Has anyone successfully used this capture card on TX1? If so, could you please describe the necessary steps? (I can only see the device with lsusb command, but cannot capture the video with any tool, no /dev/video* is created.)
I am also open to suggestions for TX1 compatible video capture cards? I am trying to capture analog thermal camera output.
Hi berker
Did you see below message after booted? Did you modify the kernel config to enable stk1160 like
CONFIG_VIDEO_STK1160=y
dmesg
[12677.625434] usb 2-2: new high-speed USB device number 8 using ehci-pci
[12677.740513] usb 2-2: New device Syntek Semiconductor USB 2.0 Video
Capture Controller @ 480 Mbps (05e1:0408, interface 0, class 0)
[12677.740517] usb 2-2: video interface 0 found
[12678.217418] stk1160: driver ver 0.9.5 successfully loaded
[12678.220618] AC’97 0 access is not valid [0x0], removing mixer.
[12678.220623] stk1160: registers to NTSC like standard
[12678.221681] stk1160 2-2:1.0: V4L2 device registered as video1
Hi ShaneCCC,
How do i modify the kernel config to enable stk1160 like
CONFIG_VIDEO_STK1160=y?
Do i need to compile the kernel from source or should i change something on my current system?
Is there a way to just install the stk1160 driver from source without re-flashing my TX1?
Thanks.
I looked for CONFIG_VIDEO_STK1160 under “make nconfig” symbol search. There may be a bug in the Kconfig.
CONFIG_VIDEO_STK1160 should enable via:
Symbol: VIDEO_STK1160 [=n]
-> Device Drivers
-> Multimedia support(MEDIA_SUPPORT [=y])
-> <b>Media USB Adapters</b> (MEDIA_USB_SUPPORT [=y])
.>...MISSING THIS SELECTION...
The default config the kernel ships with enables “Media USB Adapters”. However, no item ever shows up to make the selection.
Just FYI, when you add a module as a feature you can just copy the module to the right place. When you change a non-module feature you need to put the new kernel image itself in place…and possibly (or perhaps not…it depends on the situation) this would require rebuilding and installing modules again. Under u-boot, even if you compile and replace the entire kernel, this is still just a file copy…you don’t have to flash. “In the old days…”, you would need to flash for a new kernel (that’s how fastboot did it).
I can’t tell you whether CONFIG_VIDEO_STK1160 can be built as a module or not since it isn’t showing up in config…perhaps another feature change indirectly disabled the config item’s ability to show up.
Hi ,
I am trying to install the easycap to my tx1 that uses this stk1160 chip . As you said i need to change .config file as CONFIG_VIDEO_STK1160=y . and then directly start with “make zImage” . and i didnt find any video0 or 1 or2 in /dev directory . should i also add it to tegra21_defconfig file arch/arm64/configs directory ? I actually once changed it tegra21_defconfig file ,but after i run make menuconfig it’s still same , there is no CONFIG_VIDEO_STK1160 in .config file .

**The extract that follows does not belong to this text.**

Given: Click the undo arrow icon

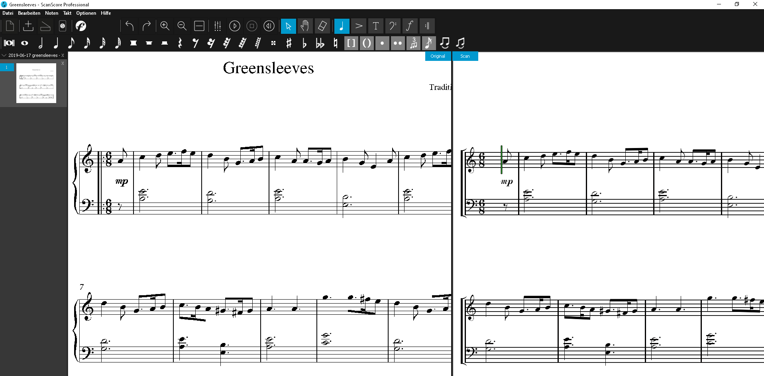Looking at the screenshot, I should point(129,26).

I have some finidings though and i am little curious about it . I tried running “make menuconfig” before / without running “make tegra21_defconfig” and that time the stk1160 device appeared in menuconfig . so my understanding is that tegra21_defconfig is somehow changing stuff in menuconfig , not letting it configure for stk1160 . is there any way to tweak it ? anny advice would be appreciated.

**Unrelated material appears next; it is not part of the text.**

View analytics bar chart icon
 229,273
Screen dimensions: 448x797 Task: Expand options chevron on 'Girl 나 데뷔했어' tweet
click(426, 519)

This is actually the TK1 forum (not TX1), so realize there may be differences based on other information above. You may be better off posting in the TX1 forum and referencing this thread. You will probably want to post this question in the TX1 forum and name the L4T version you are using (see “head -n 1 /etc/nv_tegra_release” to get the L4T version).
Within the TX1 kernel builds you may find differences depending on which version of L4T you are interested in, especially in the newest R28.1 versus older versions. Within all of those versions on all of the platforms you always need to have some initial configuration (no configuration is a guarantee of complete failure). The very best place to start for configuration is with an exact match of your current system (often the “_defconfig” fulfills this, but defconfig not being a match is also common). This can be found on a running Jetson as “/proc/config.gz” (though you still have to set CONFIG_LOCALVERSION). At that point you are ready to add your additional config change.
Note that “make nconfig” gives an option to display unselectable options, and to search (which can find options which exist but are not currently selectable) for symbols. If you use this and find the symbol is still missing (or even grep the “.config” file and find a symbol is missing), then the driver or symbol is probably from a far different kernel version. You’ll need to do some research to see what kernel version the symbol was in, or if perhaps there is a new version of support where a new symbol is added as the old one is deprecated.